[GIVEN RECORDS]
= Beginning of Section =

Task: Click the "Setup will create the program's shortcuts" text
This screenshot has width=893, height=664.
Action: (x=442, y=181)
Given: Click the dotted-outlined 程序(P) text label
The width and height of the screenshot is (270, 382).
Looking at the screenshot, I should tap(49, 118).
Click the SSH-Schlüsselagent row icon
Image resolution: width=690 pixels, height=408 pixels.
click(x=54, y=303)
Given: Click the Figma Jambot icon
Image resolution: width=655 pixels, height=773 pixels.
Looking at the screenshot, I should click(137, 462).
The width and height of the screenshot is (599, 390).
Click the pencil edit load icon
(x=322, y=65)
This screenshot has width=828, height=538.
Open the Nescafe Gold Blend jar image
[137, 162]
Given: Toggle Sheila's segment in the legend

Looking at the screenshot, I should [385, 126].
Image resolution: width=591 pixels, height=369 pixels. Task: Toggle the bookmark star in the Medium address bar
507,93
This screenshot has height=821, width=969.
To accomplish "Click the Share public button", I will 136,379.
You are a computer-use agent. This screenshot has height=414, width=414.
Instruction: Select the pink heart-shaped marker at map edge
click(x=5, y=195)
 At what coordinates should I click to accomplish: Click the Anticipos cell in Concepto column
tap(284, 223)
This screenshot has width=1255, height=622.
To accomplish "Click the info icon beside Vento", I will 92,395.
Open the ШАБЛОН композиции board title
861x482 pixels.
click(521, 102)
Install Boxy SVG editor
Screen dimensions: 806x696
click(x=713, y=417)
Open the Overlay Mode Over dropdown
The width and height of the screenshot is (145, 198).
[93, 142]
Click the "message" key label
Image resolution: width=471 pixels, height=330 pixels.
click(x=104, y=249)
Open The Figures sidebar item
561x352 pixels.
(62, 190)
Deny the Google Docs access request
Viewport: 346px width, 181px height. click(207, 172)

= End of Section =

[WORK REQUEST]
Go through the entries above and report each line with the string "text" in it.

[RESPONSE TO THE EXERCISE]
Task: Click the "Setup will create the program's shortcuts" text
Given: Click the dotted-outlined 程序(P) text label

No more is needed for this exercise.